«Je suis de la race des guerriers. Ils peuvent me tuer mais ils ne me feront jamais taire. Je préfère mourir pour mes idées que de lassitude ou de vieillesse.» L.M
L’artiste est l’âme de sa culture. Plus il la sert, plus, elle touche le monde. Plus son peuple la porte, plus, elle perce l’universel. Ce processus concerne tous les arts. Mais, il y a des arts qui vont plus loin et en profondeur. Ces arts sont produits et portés par des artistes engagés. Ils combinent talent et engagement. Ces artistes, très souvent solitaires et dépourvus de moyens, se construisent loin des pouvoirs, construisent du sens et surtout, déconstruisent les postulats de l’ordre établi. Tout un combat à mener et tout un défi à relever en une courte vie parsemée d’embûches et d’incompréhensions. Certains d’entre eux avaient connu la gloire et la reconnaissance en leur vivant. D’autres, leur société et même l’humanité n’avaient réalisé l’importance de leur génie qu’après leur mort. Quel gâchis pour la personne, mais quel honneur pour son héritage malgré tout!

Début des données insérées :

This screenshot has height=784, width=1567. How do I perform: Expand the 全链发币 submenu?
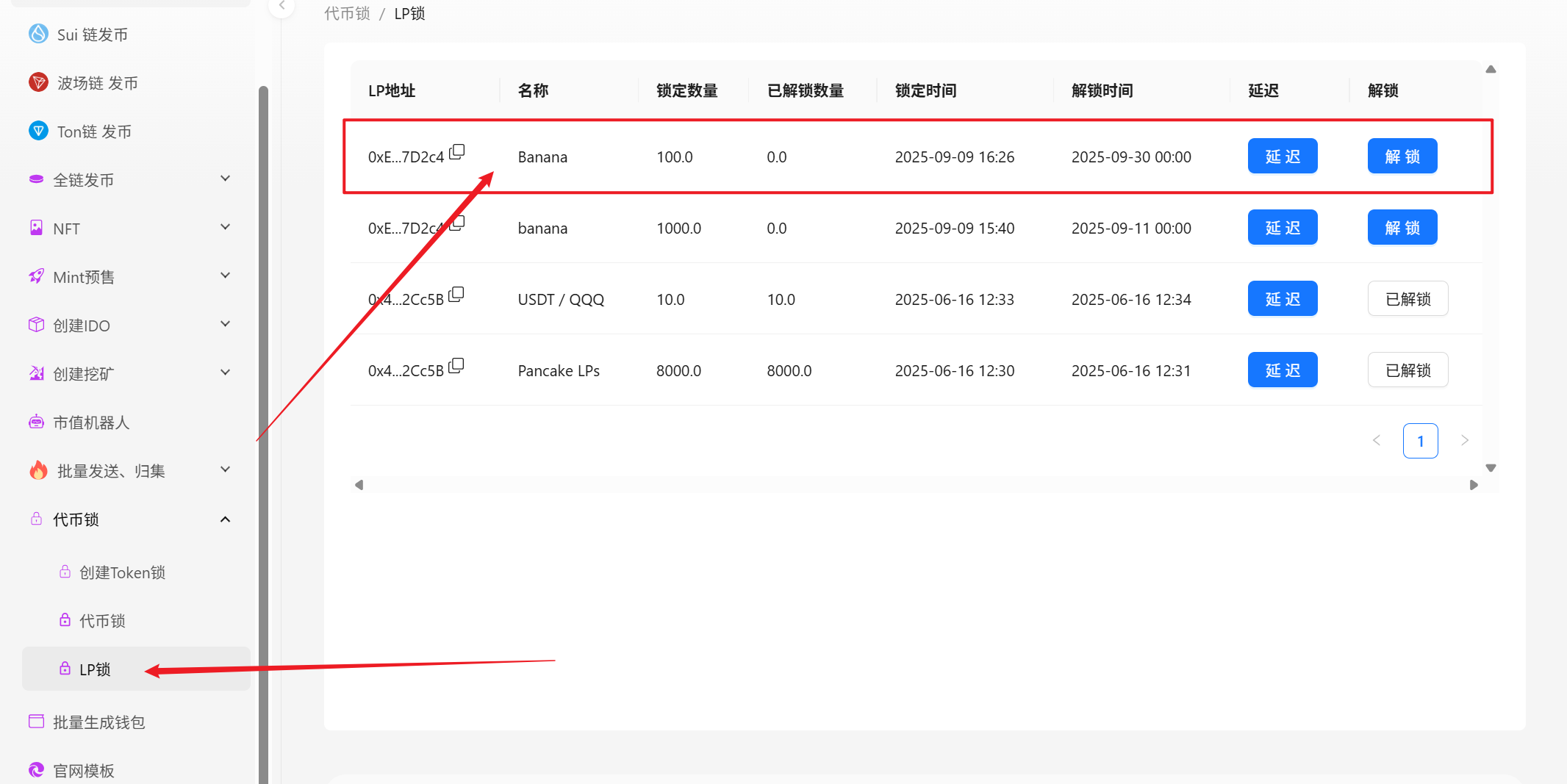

Matoub Lounès incarnait ce genre d’artistes dévoués à leur art et à leur cause. Plus, il avançait dans l’âge, plus, il étonnait son peuple et ses détracteurs par le degrés de son talent, de sa maturité artistique et de ses engagements politiques. Ses œuvres sont sublimes. Ses positions politiques sont claires et fièrement assumées. Dès son jeune âge, Matoub rejetait l’ordre établi à l’école d’abord et en dehors de l’école ensuite. Il avait chanté sa langue, sa culture, son identité, la femme, les artistes inspirants. Il avait dénoncé les pouvoirs, l’hypocrisie des partis politiques, les intégristes et les baathistes. Il avait surtout dissocié l’identité de la religion. D’un côté, il avait défendu le droit d’être ou de ne pas être croyant. D’un autre côté, il avait précisé que l’Algérie est un pays amazigh tout en respectant les langues parlées par le peuple algérien dans sa diversité.
Assassiné un 25 juin 1998, Matoub Lounès continue à être adulé par les siens et à déranger les ennemis de la Kabylie et de l’Amazighité. Ces derniers temps, il y a même une nouvelle génération d’Algériens qui découvre son génie et commence à saisir ses multiples messages dédiés aux libertés individuelles et collectives dans un État de droit. Son peuple doit continuer à revendiquer la vérité sur son assassinat. Il doit bien ça à l’artiste, à sa famille, à la justice et à l’histoire. Les criminels doivent être jugés. Il y va de la santé citoyenne de la société.
Matoub Lounès avait tellement marqué son époque que ceux et celles qui commémorent son assassinat vivent à chaque fois un déchirement voire un dilemme. Devrait-ils pleurer sa mort en ce 25 juin 2019 ou chanter et danser au rythme de ses chants et de ses idéaux? Les œuvres de Matoub sont tellement écoutées, étudiées, analysées et même reprises que ses fans ont encore du mal à réaliser qu’il était mort. C’est à se questionner sur la véritable signification de la mort dans ce cas de figure.
Matoub Lounès est toujours vivant. La preuve, des millions de Matoub portent son œuvre et son combat dans toute l’Afrique du Nord. Le jour où son idéal sera concrétisé, il sera encore plus vivant. Tout un défi pour son peuple. La balle est donc lancée dans le camp des » vivants ».